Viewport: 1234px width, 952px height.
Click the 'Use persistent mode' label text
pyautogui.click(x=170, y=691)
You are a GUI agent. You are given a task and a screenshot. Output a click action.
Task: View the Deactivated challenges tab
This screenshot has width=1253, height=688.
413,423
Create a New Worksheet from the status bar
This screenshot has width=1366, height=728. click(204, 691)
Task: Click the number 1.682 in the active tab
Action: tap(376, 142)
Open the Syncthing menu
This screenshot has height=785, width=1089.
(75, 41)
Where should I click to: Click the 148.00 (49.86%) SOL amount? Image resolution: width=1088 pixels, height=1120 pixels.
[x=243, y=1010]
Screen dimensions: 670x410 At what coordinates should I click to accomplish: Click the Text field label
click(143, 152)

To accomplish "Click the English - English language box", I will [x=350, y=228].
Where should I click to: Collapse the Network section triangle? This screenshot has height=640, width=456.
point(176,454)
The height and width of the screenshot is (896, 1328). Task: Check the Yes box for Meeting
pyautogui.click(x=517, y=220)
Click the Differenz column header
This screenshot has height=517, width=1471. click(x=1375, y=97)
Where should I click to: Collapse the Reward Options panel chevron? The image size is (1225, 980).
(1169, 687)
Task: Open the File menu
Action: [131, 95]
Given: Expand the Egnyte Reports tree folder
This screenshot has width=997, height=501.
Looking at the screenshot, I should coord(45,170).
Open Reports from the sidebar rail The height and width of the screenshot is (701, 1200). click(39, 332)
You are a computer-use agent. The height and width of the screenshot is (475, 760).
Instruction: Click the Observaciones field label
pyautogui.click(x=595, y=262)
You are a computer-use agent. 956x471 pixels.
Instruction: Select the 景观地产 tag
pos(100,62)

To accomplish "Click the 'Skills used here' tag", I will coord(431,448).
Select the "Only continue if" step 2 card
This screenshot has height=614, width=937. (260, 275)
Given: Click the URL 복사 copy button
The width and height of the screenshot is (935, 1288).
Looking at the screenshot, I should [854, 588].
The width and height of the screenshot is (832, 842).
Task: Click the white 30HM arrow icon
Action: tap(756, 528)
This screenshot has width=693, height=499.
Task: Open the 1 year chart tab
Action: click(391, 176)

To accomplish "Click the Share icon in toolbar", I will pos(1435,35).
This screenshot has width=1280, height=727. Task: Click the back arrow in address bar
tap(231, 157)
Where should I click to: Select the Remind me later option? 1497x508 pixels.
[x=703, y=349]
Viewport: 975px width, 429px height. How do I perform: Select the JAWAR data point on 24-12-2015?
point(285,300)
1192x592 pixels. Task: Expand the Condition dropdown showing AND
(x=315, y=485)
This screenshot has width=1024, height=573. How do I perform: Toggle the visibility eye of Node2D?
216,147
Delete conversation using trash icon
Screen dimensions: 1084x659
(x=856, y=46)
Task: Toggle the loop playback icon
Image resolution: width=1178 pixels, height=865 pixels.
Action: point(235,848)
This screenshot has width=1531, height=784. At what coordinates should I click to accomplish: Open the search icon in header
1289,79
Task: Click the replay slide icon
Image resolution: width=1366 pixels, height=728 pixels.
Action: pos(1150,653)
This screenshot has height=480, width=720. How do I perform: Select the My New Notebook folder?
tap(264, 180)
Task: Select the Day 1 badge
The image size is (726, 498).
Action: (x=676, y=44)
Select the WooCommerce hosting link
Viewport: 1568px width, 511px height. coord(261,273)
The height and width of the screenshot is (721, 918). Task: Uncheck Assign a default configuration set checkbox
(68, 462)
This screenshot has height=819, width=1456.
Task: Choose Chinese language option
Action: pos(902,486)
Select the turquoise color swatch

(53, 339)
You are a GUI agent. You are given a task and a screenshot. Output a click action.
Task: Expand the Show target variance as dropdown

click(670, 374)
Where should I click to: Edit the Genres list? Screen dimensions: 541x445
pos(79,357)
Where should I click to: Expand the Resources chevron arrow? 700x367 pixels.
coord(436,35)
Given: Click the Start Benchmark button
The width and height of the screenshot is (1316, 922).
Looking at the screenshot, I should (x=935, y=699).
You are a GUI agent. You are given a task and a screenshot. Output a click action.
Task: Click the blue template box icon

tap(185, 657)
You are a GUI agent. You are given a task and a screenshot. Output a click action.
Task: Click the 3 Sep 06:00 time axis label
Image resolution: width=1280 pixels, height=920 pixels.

* _Task goal_:
Print the whole listing again, exactly.

* _Exercise output_:
Viewport: 1234px width, 952px height.
Click the 'Use persistent mode' label text
pyautogui.click(x=170, y=691)
You are a GUI agent. You are given a task and a screenshot. Output a click action.
Task: View the Deactivated challenges tab
This screenshot has width=1253, height=688.
413,423
Create a New Worksheet from the status bar
This screenshot has width=1366, height=728. click(204, 691)
Task: Click the number 1.682 in the active tab
Action: tap(376, 142)
Open the Syncthing menu
This screenshot has height=785, width=1089.
(75, 41)
Where should I click to: Click the 148.00 (49.86%) SOL amount? Image resolution: width=1088 pixels, height=1120 pixels.
[x=243, y=1010]
Screen dimensions: 670x410 At what coordinates should I click to accomplish: Click the Text field label
click(143, 152)

To accomplish "Click the English - English language box", I will [x=350, y=228].
Where should I click to: Collapse the Network section triangle? This screenshot has height=640, width=456.
point(176,454)
The height and width of the screenshot is (896, 1328). Task: Check the Yes box for Meeting
pyautogui.click(x=517, y=220)
Click the Differenz column header
This screenshot has height=517, width=1471. click(x=1375, y=97)
Where should I click to: Collapse the Reward Options panel chevron? The image size is (1225, 980).
(1169, 687)
Task: Open the File menu
Action: [131, 95]
Given: Expand the Egnyte Reports tree folder
This screenshot has width=997, height=501.
Looking at the screenshot, I should coord(45,170).
Open Reports from the sidebar rail The height and width of the screenshot is (701, 1200). click(39, 332)
You are a computer-use agent. The height and width of the screenshot is (475, 760).
Instruction: Click the Observaciones field label
pyautogui.click(x=595, y=262)
You are a computer-use agent. 956x471 pixels.
Instruction: Select the 景观地产 tag
pos(100,62)

To accomplish "Click the 'Skills used here' tag", I will coord(431,448).
Select the "Only continue if" step 2 card
This screenshot has height=614, width=937. (260, 275)
Given: Click the URL 복사 copy button
The width and height of the screenshot is (935, 1288).
Looking at the screenshot, I should [854, 588].
The width and height of the screenshot is (832, 842).
Task: Click the white 30HM arrow icon
Action: tap(756, 528)
This screenshot has width=693, height=499.
Task: Open the 1 year chart tab
Action: click(391, 176)

To accomplish "Click the Share icon in toolbar", I will pos(1435,35).
This screenshot has width=1280, height=727. Task: Click the back arrow in address bar
tap(231, 157)
Where should I click to: Select the Remind me later option? 1497x508 pixels.
[x=703, y=349]
Viewport: 975px width, 429px height. How do I perform: Select the JAWAR data point on 24-12-2015?
point(285,300)
1192x592 pixels. Task: Expand the Condition dropdown showing AND
(x=315, y=485)
This screenshot has width=1024, height=573. How do I perform: Toggle the visibility eye of Node2D?
216,147
Delete conversation using trash icon
Screen dimensions: 1084x659
(x=856, y=46)
Task: Toggle the loop playback icon
Image resolution: width=1178 pixels, height=865 pixels.
Action: point(235,848)
This screenshot has width=1531, height=784. At what coordinates should I click to accomplish: Open the search icon in header
1289,79
Task: Click the replay slide icon
Image resolution: width=1366 pixels, height=728 pixels.
Action: pos(1150,653)
This screenshot has height=480, width=720. How do I perform: Select the My New Notebook folder?
tap(264, 180)
Task: Select the Day 1 badge
The image size is (726, 498).
Action: (x=676, y=44)
Select the WooCommerce hosting link
Viewport: 1568px width, 511px height. coord(261,273)
The height and width of the screenshot is (721, 918). Task: Uncheck Assign a default configuration set checkbox
(68, 462)
This screenshot has height=819, width=1456.
Task: Choose Chinese language option
Action: pos(902,486)
Select the turquoise color swatch

(53, 339)
You are a GUI agent. You are given a task and a screenshot. Output a click action.
Task: Expand the Show target variance as dropdown

click(670, 374)
Where should I click to: Edit the Genres list? Screen dimensions: 541x445
pos(79,357)
Where should I click to: Expand the Resources chevron arrow? 700x367 pixels.
coord(436,35)
Given: Click the Start Benchmark button
The width and height of the screenshot is (1316, 922).
Looking at the screenshot, I should (x=935, y=699).
You are a GUI agent. You are given a task and a screenshot. Output a click action.
Task: Click the blue template box icon

tap(185, 657)
You are a GUI agent. You are given a task and a screenshot. Output a click action.
Task: Click the 3 Sep 06:00 time axis label
Image resolution: width=1280 pixels, height=920 pixels.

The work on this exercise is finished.